With Snitch, a reasonably decent drug-world suspense story about moral quandaries, family values, and Mack truck fever, Dwayne Johnson continues his effort to move past life as the hulking badass good guy in his guise as “The Rock.” Still, he walks the walk and talks the talk of an action man with a higher level of dramatic dignity this time around, playing a father who devises an elaborate and dangerous drug-running scheme and braves the deadly ire of a Mexican drug cartel to save his falsely accused son.

Despite the action genre–fired sequences, the pulpy knot-tightening plot, and the seedy den of evil characters, this film was at least partly inspired by a real-world situation. Co-screenwriter Justin Haythe spun off of a Frontline documentary on a government program to encourage — or even implicitly force — those imprisoned on drug charges to testify against others, sometimes at the expense of actual justice. The circle of snitching, and the refusal of our hero’s son to play the game, is, ironically, what draws him (and us) into an ever more pernicious rabbit hole of villainy. Layers of nastiness are cleverly laid out among the pecking order of criminals, from the well-meaning ex-con (Jon Bernthal) to dealers of varying drug kingpinning seriousness — yet also sometimes with families to support, an underlying theme here.

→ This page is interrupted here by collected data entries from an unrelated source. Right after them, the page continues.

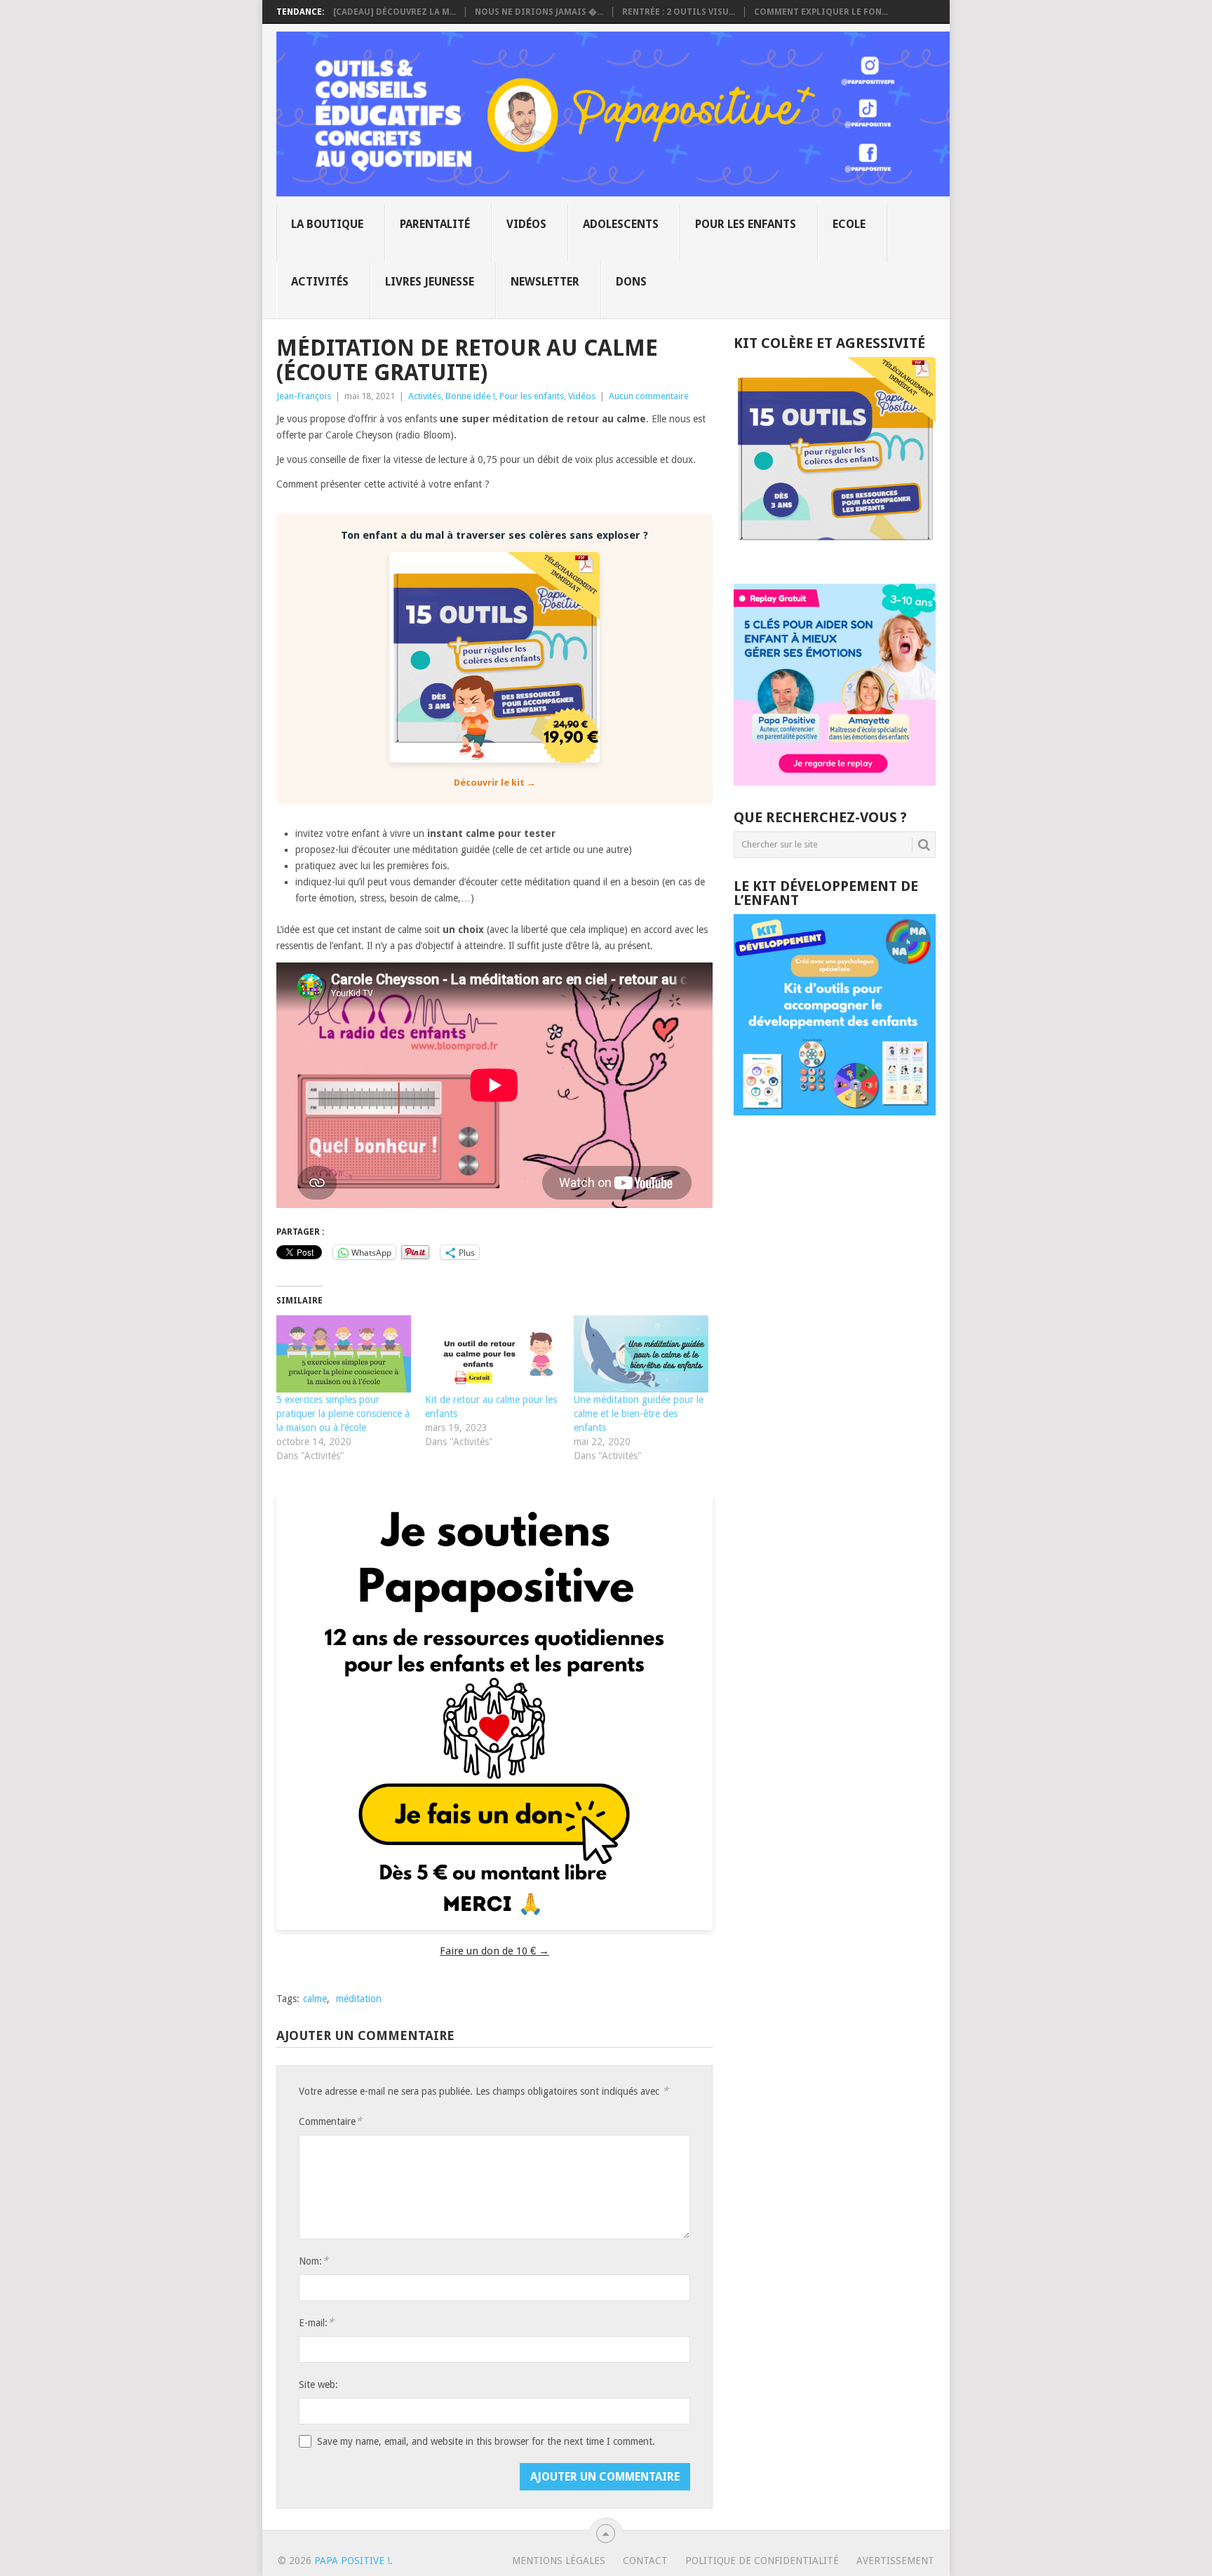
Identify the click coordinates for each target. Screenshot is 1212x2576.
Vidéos (526, 224)
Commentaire (330, 2121)
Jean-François (303, 396)
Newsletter (545, 281)
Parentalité (435, 224)
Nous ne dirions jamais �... (539, 12)
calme (315, 1998)
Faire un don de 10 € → (494, 1951)
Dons (631, 281)
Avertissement (895, 2560)
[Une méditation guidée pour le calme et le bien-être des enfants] (641, 1354)
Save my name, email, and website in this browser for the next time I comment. (486, 2441)
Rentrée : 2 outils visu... (678, 12)
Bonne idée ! (470, 396)
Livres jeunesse (429, 281)
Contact (645, 2560)
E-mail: (316, 2322)
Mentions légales (558, 2560)
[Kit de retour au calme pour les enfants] (492, 1354)
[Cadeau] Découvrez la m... (394, 12)
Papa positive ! (352, 2560)
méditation (359, 1998)
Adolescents (621, 224)
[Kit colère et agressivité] (835, 555)
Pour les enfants (745, 224)
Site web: (318, 2384)
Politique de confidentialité (762, 2560)
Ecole (849, 224)
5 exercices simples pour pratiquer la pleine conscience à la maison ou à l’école (343, 1413)
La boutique (327, 224)
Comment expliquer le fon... (821, 12)
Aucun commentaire (649, 396)
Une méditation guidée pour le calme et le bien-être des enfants (638, 1413)
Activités (320, 281)
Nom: (313, 2260)
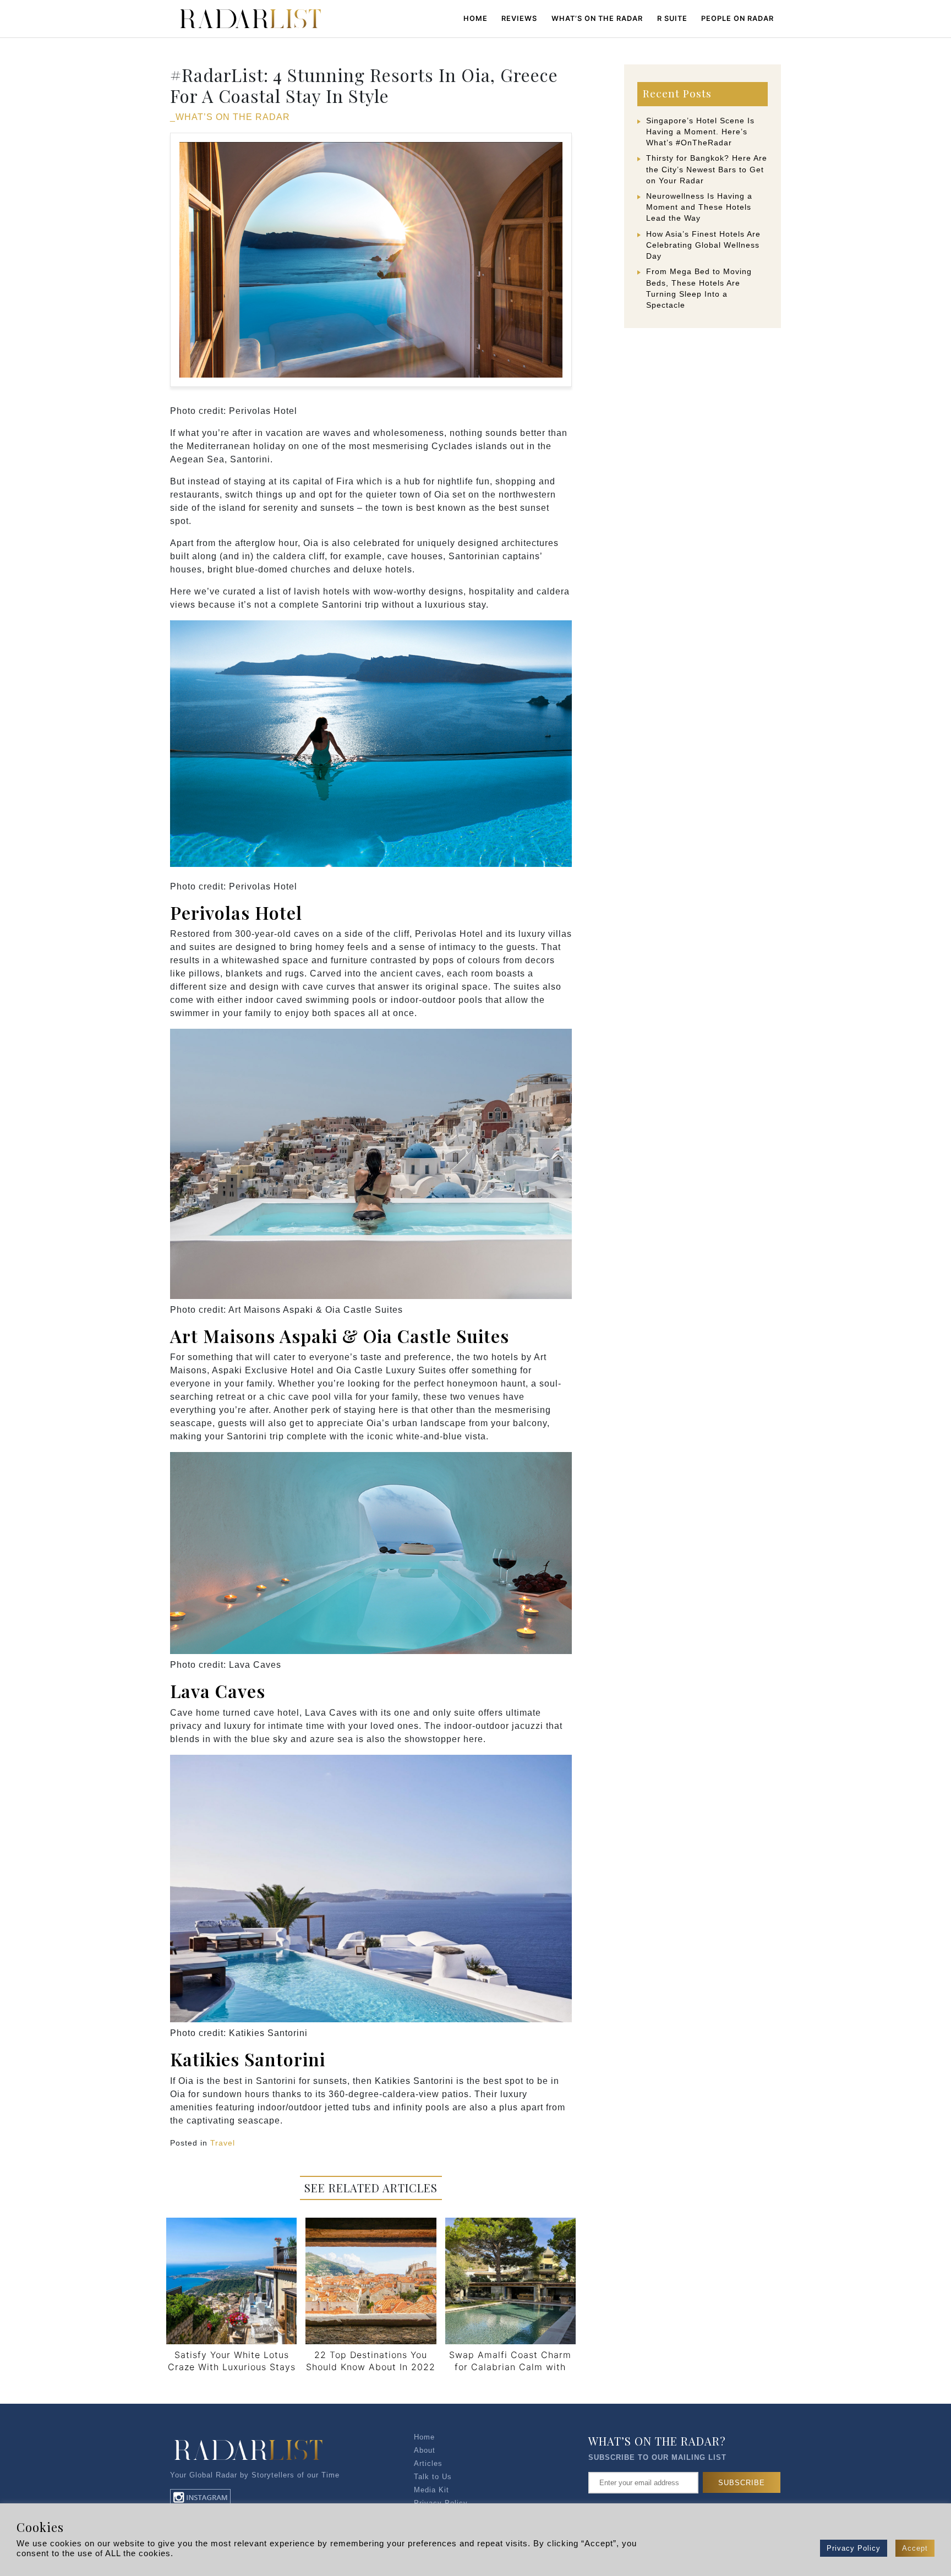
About (424, 2450)
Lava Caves (217, 1690)
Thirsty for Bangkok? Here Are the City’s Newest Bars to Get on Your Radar (706, 169)
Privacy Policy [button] (854, 2548)
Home (475, 18)
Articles (428, 2463)
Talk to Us (433, 2477)
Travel (222, 2142)
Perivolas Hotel (236, 912)
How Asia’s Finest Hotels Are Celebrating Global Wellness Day (703, 245)
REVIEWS (519, 18)
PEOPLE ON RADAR (737, 18)
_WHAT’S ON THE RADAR (230, 117)
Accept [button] (915, 2548)
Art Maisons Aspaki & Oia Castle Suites (339, 1335)
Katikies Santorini (247, 2059)
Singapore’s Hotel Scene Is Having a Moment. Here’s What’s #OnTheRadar (700, 131)
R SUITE (672, 18)
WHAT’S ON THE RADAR (597, 18)
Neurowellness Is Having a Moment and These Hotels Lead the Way (699, 207)
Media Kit (431, 2490)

As John Matthews, Johnson does a fine job in a role more challenging than his usual blustery thug types, although he tends to be outshined in scenes with Susan Sarandon, as a tough federal prosecutor, and the scraggly, streetwise DEA operative, played by a charismatic and charmingly unkempt Barry Pepper. Among other things, Snitch takes its place in the subgenre of films in which speeding 18-wheelers take on the role of weapons and means of menace and also deliverance — a small and select body of films that includes Steven Spielberg’s micro-masterpiece Duel. Of course, in that film the truck driver in question remains a mystery, as does his motive of terror. In Snitch, the reckless driver is driven by a powerful means to an end, even if it means witness-protection-program time.